[Pointing entries for text and elements]
#####
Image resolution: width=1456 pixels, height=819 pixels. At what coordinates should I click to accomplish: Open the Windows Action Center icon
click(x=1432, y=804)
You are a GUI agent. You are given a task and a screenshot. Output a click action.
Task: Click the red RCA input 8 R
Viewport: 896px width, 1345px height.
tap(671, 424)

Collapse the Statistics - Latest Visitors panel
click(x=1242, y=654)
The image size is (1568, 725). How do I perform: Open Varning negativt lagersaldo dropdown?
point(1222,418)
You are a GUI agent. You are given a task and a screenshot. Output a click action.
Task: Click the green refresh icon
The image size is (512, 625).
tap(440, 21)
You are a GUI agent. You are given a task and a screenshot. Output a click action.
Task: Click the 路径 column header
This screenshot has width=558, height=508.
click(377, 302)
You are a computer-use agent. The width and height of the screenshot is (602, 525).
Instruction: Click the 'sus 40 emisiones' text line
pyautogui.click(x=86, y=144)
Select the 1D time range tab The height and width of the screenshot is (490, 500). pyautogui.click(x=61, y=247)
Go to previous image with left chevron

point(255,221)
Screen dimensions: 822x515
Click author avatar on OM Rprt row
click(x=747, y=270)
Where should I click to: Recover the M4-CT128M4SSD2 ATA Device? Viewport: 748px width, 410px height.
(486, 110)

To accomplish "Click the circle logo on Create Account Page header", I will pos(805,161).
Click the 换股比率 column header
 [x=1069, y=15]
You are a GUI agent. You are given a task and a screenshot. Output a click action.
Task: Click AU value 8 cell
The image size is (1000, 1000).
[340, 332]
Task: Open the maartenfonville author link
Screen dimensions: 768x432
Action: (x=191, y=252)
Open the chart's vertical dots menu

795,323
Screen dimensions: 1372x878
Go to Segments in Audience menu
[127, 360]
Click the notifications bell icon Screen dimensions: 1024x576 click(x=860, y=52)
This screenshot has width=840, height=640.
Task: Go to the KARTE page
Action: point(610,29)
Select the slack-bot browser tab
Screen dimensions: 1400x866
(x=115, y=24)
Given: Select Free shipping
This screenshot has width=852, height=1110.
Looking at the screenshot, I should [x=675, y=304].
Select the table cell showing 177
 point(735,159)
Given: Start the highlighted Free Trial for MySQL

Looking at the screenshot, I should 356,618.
#####
-- Challenge --
Arrange every line of the entries above as one numbered list, leaving out the blank lines.

-- Complete output --
1. Image resolution: width=1456 pixels, height=819 pixels. At what coordinates should I click to accomplish: Open the Windows Action Center icon
2. click(x=1432, y=804)
3. You are a GUI agent. You are given a task and a screenshot. Output a click action.
4. Task: Click the red RCA input 8 R
5. Viewport: 896px width, 1345px height.
6. tap(671, 424)
7. Collapse the Statistics - Latest Visitors panel
8. click(x=1242, y=654)
9. The image size is (1568, 725). How do I perform: Open Varning negativt lagersaldo dropdown?
10. point(1222,418)
11. You are a GUI agent. You are given a task and a screenshot. Output a click action.
12. Task: Click the green refresh icon
13. The image size is (512, 625).
14. tap(440, 21)
15. You are a GUI agent. You are given a task and a screenshot. Output a click action.
16. Task: Click the 路径 column header
17. This screenshot has width=558, height=508.
18. click(377, 302)
19. You are a computer-use agent. The width and height of the screenshot is (602, 525).
20. Instruction: Click the 'sus 40 emisiones' text line
21. pyautogui.click(x=86, y=144)
22. Select the 1D time range tab The height and width of the screenshot is (490, 500). pyautogui.click(x=61, y=247)
23. Go to previous image with left chevron
24. point(255,221)
25. Screen dimensions: 822x515
26. Click author avatar on OM Rprt row
27. click(x=747, y=270)
28. Where should I click to: Recover the M4-CT128M4SSD2 ATA Device? Viewport: 748px width, 410px height.
29. (486, 110)
30. To accomplish "Click the circle logo on Create Account Page header", I will pos(805,161).
31. Click the 换股比率 column header
32.  [x=1069, y=15]
33. You are a GUI agent. You are given a task and a screenshot. Output a click action.
34. Task: Click AU value 8 cell
35. The image size is (1000, 1000).
36. [340, 332]
37. Task: Open the maartenfonville author link
38. Screen dimensions: 768x432
39. Action: (x=191, y=252)
40. Open the chart's vertical dots menu
41. 795,323
42. Screen dimensions: 1372x878
43. Go to Segments in Audience menu
44. [127, 360]
45. Click the notifications bell icon Screen dimensions: 1024x576 click(x=860, y=52)
46. This screenshot has width=840, height=640.
47. Task: Go to the KARTE page
48. Action: point(610,29)
49. Select the slack-bot browser tab
50. Screen dimensions: 1400x866
51. (x=115, y=24)
52. Given: Select Free shipping
53. This screenshot has width=852, height=1110.
54. Looking at the screenshot, I should [x=675, y=304].
55. Select the table cell showing 177
56.  point(735,159)
57. Given: Start the highlighted Free Trial for MySQL
58. Looking at the screenshot, I should 356,618.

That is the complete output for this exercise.